One of the most common crystals that can form is potassium bitartrate, which wineries often try to stabilise by cooling the wine to a low temperature for a few days. This encourages crystals to form, which can then be filtered out to prevent the wine from crystallising in the future. Small-scale versions of this process, called cold stability tests, are usually used to predict if this treatment is required. Some commonly known methods in New Zealand are the refrigeration method, freeze/thaw test and conductivity test.
A less common crystal that can form is calcium tartrate, but unlike potassium bitartrate, cooling the wine to low temperatures has little effect on the crystallisation. One major problem with calcium tartrate is the length of time the crystals take to form; it can occur months after the wine has been bottled and sent out for sale. This makes predicting its formation very important, as winemakers need to know when treatment is required. One way to stabilise a wine for calcium tartrate is by seeding it with small calcium tartrate crystals to induce crystallisation and filtering to remove the solids formed.
An obvious risk factor for calcium tartrate crystallisation is a high level of calcium, which is determined by the original content in the grapes and can be affected by additives such as calcium carbonate for deacidification. The pH and tartaric acid level are also factors that influence calcium tartrate crystallisation and add to the complexity. However, these alone do not reliably predict calcium tartrate precipitation. The purpose of this research is to create a model that can be used to gain insight into some of the other factors influencing calcium tartrate formation.
A previous PhD project at the University of Canterbury used thermodynamics and programming to model and predict the formation of precipitates such as calcium phosphate in milk. While wine and milk share differences such as the higher protein levels in milk and the ethanol and phenolic content of wine, some of the key components are similar.
Examples are the major minerals from organic matter (potassium, calcium, magnesium, and sodium), acids (citrate in milk and tartrate, malate, and many more in wine), sugars (milk has lactose whereas wine mainly has glucose and fructose), and other chemicals like phosphate, sulphate, and chloride. This made the model suitable after some adaptations as the same basic principles can be applied. However, one of the major changes made to the model was to account for ethanol, which included adjustments to the density calculations and the constants that quantify how much a
compound will dissociate in solution (association/acidity constants).

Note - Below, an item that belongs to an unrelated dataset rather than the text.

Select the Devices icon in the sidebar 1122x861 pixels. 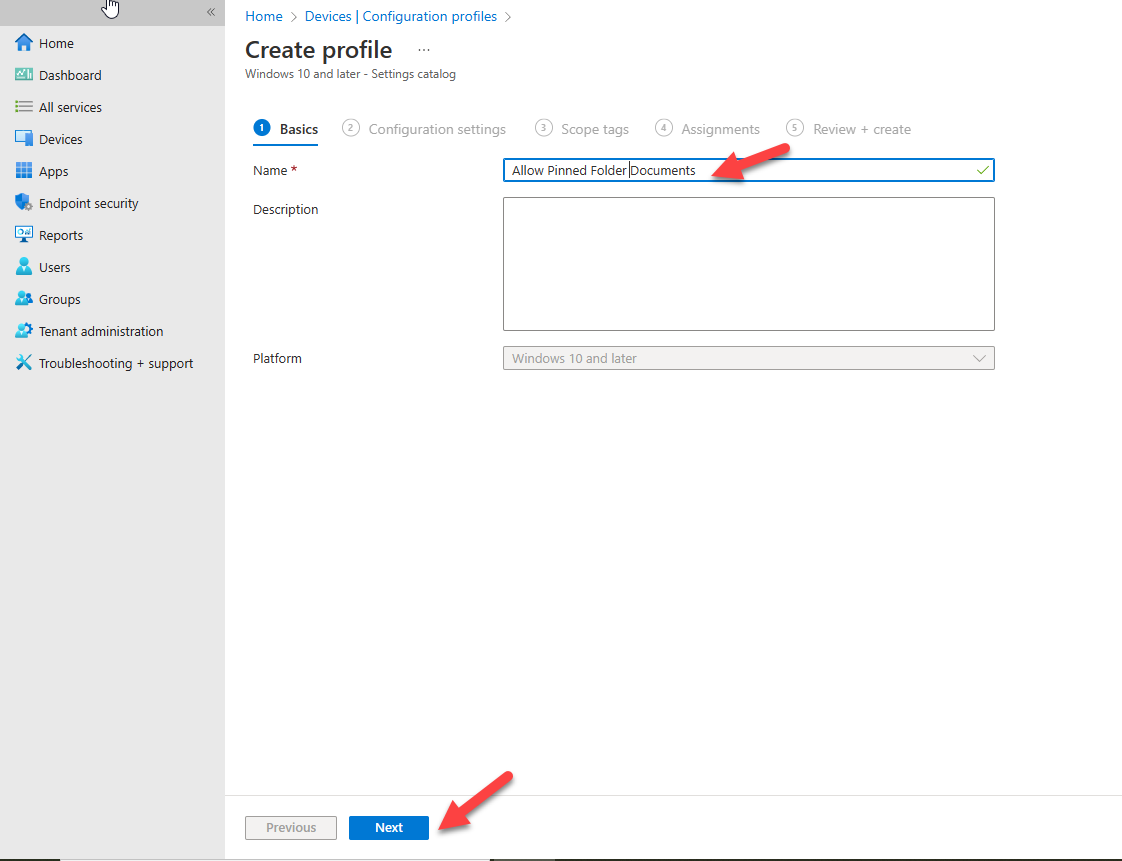(x=22, y=139)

In any solution, chemicals such as tartaric acid can exist in multiple forms depending on factors such as pH (a measure of acidity) and temperature. Tartaric acid will dissociate into ions and can exist as tartaric acid, the bitartrate ion, or the tartrate ion, with bitartrate being the dominant form in wine. These different forms are very important when understanding crystal formation; potassium bitartrate requires the bitartrate ion and calcium tartrate requires the tartrate ion. Calculations to estimate the amounts of each form are often simplified because all the different compounds in wine will interact and affect the amount that is present.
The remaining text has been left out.